── Data ──

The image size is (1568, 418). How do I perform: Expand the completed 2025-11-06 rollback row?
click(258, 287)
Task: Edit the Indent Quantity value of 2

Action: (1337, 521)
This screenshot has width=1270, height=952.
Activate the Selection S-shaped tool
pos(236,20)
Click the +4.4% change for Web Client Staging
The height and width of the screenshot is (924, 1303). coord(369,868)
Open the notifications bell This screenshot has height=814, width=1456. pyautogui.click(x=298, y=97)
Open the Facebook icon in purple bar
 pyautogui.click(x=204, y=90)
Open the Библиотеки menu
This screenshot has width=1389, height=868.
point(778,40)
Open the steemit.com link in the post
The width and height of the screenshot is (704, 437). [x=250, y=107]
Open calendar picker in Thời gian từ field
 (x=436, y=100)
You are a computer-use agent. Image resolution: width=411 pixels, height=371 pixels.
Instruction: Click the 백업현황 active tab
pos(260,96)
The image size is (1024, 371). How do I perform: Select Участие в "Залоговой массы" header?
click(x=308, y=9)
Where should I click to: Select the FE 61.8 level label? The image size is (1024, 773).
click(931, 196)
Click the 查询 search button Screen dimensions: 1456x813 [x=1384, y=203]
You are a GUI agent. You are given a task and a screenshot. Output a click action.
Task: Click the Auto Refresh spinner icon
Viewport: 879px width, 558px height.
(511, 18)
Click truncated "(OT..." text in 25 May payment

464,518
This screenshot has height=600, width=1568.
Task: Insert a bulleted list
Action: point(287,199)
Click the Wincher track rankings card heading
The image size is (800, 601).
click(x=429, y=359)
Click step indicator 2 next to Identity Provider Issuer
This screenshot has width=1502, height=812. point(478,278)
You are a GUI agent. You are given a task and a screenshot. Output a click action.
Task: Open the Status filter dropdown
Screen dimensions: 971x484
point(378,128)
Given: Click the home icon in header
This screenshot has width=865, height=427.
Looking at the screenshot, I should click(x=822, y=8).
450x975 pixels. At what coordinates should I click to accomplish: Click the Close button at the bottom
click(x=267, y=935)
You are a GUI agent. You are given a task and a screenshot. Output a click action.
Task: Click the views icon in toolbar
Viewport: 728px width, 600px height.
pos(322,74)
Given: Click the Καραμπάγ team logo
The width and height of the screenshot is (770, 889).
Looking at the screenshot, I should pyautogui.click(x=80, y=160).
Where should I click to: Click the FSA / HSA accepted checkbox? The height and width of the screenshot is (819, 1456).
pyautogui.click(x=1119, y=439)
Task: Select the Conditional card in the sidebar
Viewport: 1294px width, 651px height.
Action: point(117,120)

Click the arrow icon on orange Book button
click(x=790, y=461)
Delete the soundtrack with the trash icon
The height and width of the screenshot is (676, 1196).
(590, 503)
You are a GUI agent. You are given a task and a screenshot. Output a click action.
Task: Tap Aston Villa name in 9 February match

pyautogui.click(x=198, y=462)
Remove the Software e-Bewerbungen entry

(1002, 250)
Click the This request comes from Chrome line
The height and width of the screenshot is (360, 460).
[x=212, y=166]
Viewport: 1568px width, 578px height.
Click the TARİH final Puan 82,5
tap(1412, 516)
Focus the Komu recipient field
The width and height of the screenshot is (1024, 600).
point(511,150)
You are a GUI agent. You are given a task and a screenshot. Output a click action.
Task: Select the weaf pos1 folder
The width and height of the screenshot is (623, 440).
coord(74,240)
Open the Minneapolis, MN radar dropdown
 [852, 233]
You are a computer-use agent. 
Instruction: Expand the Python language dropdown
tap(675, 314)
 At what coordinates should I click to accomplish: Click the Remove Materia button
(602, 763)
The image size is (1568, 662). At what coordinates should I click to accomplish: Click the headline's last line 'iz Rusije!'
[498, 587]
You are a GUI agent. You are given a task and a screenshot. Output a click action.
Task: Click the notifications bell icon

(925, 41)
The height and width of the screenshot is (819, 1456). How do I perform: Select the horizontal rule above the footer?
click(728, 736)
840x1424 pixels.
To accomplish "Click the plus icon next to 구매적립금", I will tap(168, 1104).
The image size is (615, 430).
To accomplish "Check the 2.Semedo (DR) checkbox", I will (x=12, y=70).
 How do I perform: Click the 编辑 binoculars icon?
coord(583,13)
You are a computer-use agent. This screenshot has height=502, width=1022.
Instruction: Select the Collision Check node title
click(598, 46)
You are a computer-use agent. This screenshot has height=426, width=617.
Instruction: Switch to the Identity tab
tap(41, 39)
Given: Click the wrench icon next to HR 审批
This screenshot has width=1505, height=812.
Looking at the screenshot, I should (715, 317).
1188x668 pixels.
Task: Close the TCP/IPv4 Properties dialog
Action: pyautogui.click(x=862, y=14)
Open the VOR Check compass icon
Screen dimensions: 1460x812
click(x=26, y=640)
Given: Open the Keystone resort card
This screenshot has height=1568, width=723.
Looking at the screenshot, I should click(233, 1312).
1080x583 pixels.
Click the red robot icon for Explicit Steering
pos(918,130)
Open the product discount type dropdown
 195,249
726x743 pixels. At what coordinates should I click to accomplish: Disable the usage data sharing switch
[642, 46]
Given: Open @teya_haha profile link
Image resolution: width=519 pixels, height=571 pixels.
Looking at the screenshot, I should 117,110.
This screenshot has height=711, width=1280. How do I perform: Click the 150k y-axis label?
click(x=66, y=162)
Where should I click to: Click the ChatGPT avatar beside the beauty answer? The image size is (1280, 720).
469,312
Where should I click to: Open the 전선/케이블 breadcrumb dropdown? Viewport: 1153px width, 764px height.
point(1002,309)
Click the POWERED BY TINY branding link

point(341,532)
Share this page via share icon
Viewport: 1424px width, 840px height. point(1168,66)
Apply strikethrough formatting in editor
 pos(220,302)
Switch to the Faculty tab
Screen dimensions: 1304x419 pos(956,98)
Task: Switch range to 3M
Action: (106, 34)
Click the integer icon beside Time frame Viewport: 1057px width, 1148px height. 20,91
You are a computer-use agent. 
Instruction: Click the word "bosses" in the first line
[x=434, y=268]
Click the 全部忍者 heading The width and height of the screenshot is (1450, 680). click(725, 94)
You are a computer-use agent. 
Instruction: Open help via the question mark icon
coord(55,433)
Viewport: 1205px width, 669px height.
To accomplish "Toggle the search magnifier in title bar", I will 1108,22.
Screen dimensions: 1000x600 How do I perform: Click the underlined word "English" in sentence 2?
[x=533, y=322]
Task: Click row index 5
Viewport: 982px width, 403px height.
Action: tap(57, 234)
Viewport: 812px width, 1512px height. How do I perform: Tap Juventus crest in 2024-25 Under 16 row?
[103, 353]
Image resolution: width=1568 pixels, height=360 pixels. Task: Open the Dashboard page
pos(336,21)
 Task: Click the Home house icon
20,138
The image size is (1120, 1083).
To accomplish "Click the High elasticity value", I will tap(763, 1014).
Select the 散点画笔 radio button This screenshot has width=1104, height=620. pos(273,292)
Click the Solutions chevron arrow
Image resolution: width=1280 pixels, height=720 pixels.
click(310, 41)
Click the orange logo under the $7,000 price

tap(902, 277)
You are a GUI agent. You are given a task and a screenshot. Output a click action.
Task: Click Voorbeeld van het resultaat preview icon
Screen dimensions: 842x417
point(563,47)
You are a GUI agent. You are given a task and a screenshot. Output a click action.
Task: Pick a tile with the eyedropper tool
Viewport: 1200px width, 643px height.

───

■ About this exercise ■
What the task asks for is a word-for-word repeat of the lines above, from the first through the one containing "Given: Click the home icon in header".

■ Answer section ■
The image size is (1568, 418). How do I perform: Expand the completed 2025-11-06 rollback row?
click(258, 287)
Task: Edit the Indent Quantity value of 2

Action: (1337, 521)
This screenshot has width=1270, height=952.
Activate the Selection S-shaped tool
pos(236,20)
Click the +4.4% change for Web Client Staging
The height and width of the screenshot is (924, 1303). coord(369,868)
Open the notifications bell This screenshot has height=814, width=1456. pyautogui.click(x=298, y=97)
Open the Facebook icon in purple bar
 pyautogui.click(x=204, y=90)
Open the Библиотеки menu
This screenshot has width=1389, height=868.
point(778,40)
Open the steemit.com link in the post
The width and height of the screenshot is (704, 437). [x=250, y=107]
Open calendar picker in Thời gian từ field
 (x=436, y=100)
You are a computer-use agent. Image resolution: width=411 pixels, height=371 pixels.
Instruction: Click the 백업현황 active tab
pos(260,96)
The image size is (1024, 371). How do I perform: Select Участие в "Залоговой массы" header?
click(x=308, y=9)
Where should I click to: Select the FE 61.8 level label? The image size is (1024, 773).
click(931, 196)
Click the 查询 search button Screen dimensions: 1456x813 [x=1384, y=203]
You are a GUI agent. You are given a task and a screenshot. Output a click action.
Task: Click the Auto Refresh spinner icon
Viewport: 879px width, 558px height.
(511, 18)
Click truncated "(OT..." text in 25 May payment

464,518
This screenshot has height=600, width=1568.
Task: Insert a bulleted list
Action: point(287,199)
Click the Wincher track rankings card heading
The image size is (800, 601).
click(x=429, y=359)
Click step indicator 2 next to Identity Provider Issuer
This screenshot has width=1502, height=812. point(478,278)
You are a GUI agent. You are given a task and a screenshot. Output a click action.
Task: Open the Status filter dropdown
Screen dimensions: 971x484
point(378,128)
Given: Click the home icon in header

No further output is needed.